The Mountaineer Area RoboticS, or MARS, team received the Chairman’s Award at the annual FIRST Robotics Competition Championship in St. Louis, Missouri, on April 29. A team from Australia won the Chairman’s Award at the tandem championship event in Houston, Texas the weekend before. The highest honor given at the championships, the award recognizes the team that the organization thinks “best represents a model for other teams to emulate and best embodies the purpose and goals of FIRST.”

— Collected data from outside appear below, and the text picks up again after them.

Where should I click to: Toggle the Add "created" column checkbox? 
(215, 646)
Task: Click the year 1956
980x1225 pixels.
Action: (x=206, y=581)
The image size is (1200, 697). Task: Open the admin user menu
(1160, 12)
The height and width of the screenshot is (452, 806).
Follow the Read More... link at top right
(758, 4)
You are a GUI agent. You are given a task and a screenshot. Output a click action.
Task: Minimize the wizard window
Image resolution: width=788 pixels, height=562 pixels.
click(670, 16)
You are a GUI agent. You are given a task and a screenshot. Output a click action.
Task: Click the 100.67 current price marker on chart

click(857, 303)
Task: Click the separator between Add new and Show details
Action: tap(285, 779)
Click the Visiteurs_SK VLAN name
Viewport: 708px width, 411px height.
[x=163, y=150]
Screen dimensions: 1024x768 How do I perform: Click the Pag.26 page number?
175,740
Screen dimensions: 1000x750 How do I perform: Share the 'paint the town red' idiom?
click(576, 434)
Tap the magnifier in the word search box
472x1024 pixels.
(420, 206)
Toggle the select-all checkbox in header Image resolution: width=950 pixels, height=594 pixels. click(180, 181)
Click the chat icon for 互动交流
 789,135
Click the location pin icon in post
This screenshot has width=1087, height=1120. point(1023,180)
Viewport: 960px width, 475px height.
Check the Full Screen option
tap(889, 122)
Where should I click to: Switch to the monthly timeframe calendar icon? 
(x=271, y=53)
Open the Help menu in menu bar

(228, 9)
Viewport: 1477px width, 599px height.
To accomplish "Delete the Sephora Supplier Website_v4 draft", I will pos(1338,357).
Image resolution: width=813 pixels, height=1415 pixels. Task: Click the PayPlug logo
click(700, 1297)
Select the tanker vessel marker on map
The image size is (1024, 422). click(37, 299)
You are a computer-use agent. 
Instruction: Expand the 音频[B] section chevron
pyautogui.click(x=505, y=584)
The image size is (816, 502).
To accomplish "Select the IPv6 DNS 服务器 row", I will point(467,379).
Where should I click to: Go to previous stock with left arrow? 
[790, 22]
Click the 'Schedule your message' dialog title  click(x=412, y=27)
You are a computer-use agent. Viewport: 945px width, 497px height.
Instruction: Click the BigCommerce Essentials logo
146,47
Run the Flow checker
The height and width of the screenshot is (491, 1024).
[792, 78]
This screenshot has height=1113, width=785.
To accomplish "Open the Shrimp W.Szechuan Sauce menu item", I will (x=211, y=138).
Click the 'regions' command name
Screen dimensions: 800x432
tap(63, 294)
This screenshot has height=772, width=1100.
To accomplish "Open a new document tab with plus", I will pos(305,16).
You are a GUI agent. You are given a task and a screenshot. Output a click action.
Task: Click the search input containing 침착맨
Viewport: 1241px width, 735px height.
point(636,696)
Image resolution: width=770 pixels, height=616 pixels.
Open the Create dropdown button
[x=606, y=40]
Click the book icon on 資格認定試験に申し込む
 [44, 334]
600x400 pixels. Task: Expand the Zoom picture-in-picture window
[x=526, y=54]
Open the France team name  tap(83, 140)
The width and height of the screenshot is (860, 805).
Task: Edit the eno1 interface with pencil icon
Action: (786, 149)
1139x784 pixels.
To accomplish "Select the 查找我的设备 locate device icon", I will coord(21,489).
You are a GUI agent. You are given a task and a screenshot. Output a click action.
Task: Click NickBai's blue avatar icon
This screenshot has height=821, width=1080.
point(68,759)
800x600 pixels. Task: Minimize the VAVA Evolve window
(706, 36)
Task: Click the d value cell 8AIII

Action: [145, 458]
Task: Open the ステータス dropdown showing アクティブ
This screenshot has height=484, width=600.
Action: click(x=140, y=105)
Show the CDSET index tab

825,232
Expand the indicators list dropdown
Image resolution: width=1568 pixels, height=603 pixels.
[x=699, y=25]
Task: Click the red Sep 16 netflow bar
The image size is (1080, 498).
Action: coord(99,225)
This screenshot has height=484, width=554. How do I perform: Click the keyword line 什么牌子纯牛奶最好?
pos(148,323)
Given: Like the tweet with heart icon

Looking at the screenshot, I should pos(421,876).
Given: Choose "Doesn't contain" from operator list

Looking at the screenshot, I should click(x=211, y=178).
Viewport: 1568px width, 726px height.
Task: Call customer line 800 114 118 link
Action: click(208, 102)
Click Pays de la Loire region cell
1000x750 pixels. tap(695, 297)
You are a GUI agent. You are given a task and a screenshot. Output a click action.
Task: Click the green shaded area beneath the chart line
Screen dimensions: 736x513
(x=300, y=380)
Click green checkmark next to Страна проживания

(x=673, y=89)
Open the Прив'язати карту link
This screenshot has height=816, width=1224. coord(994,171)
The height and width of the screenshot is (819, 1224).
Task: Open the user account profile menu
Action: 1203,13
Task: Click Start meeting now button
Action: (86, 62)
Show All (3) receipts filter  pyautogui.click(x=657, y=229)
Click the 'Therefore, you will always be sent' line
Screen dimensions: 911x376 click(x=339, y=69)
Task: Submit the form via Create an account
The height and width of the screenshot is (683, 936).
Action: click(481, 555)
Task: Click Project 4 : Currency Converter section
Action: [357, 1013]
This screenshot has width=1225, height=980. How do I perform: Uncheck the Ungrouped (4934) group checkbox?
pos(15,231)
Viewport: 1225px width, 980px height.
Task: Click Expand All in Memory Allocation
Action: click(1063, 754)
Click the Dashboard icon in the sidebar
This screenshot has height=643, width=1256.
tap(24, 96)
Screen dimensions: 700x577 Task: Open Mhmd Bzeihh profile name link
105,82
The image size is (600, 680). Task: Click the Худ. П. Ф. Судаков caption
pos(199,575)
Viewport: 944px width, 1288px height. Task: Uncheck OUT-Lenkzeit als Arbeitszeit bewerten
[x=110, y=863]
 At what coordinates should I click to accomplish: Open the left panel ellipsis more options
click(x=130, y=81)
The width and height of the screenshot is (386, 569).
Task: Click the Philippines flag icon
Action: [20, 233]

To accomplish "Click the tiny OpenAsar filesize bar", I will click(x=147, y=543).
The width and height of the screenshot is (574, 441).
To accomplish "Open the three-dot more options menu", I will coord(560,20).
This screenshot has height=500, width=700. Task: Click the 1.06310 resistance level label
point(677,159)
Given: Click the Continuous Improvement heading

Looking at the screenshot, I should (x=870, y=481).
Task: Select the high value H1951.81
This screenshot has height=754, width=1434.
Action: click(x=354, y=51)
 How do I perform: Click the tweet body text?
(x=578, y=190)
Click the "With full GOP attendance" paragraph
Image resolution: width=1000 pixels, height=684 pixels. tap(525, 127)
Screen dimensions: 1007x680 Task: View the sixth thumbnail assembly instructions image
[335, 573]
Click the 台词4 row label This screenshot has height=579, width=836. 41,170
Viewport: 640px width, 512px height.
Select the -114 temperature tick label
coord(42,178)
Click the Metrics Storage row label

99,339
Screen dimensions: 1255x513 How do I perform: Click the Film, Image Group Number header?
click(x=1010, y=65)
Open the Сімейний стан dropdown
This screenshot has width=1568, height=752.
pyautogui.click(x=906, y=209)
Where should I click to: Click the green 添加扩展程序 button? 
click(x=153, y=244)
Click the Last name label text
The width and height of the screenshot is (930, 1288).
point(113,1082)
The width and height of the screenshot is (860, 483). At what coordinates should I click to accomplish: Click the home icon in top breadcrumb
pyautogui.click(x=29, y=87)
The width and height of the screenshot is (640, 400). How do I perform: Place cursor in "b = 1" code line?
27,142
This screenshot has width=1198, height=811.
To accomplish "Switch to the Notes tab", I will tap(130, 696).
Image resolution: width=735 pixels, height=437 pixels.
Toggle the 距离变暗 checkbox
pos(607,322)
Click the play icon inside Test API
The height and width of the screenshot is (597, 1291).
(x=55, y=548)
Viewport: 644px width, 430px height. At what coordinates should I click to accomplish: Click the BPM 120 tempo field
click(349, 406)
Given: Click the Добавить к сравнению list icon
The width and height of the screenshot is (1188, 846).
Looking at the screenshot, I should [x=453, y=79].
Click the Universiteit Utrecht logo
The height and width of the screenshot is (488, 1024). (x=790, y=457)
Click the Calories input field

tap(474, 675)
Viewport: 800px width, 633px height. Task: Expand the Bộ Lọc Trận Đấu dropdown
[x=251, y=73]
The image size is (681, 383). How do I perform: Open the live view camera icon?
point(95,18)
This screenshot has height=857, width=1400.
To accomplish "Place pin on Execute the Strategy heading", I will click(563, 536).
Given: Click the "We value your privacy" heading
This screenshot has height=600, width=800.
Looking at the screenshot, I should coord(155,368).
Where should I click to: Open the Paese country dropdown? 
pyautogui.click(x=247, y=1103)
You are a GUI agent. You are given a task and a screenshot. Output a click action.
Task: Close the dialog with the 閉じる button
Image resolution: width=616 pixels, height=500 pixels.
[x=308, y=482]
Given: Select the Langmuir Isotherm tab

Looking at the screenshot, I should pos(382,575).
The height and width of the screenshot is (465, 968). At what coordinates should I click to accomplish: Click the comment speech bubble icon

The MARS team has 43 students who are either home schooled or hail from Morgantown, University, Preston, Fairmont Senior and Robert C. Byrd high schools. The team is coached by Earl Scime, Oleg D. Jefimenko Professor of Physics and chair of the Department of Physics and Astronomy and Steve Raque, an engineer with Bombardier in Pittsburgh and mentored by WVU faculty, WVU students and community members.

In addition, WVU provides funding, tools and work space in White Hall, the home of WVU’s Department of Physics and Astronomy.

“Without WVU, we wouldn’t be able to do what we do,” said Maggie Raque, a Morgantown High School senior. “Having a neutral workspace allows us to have such a variety of students who come from so many different places, and it allows anyone to be a part of the team.”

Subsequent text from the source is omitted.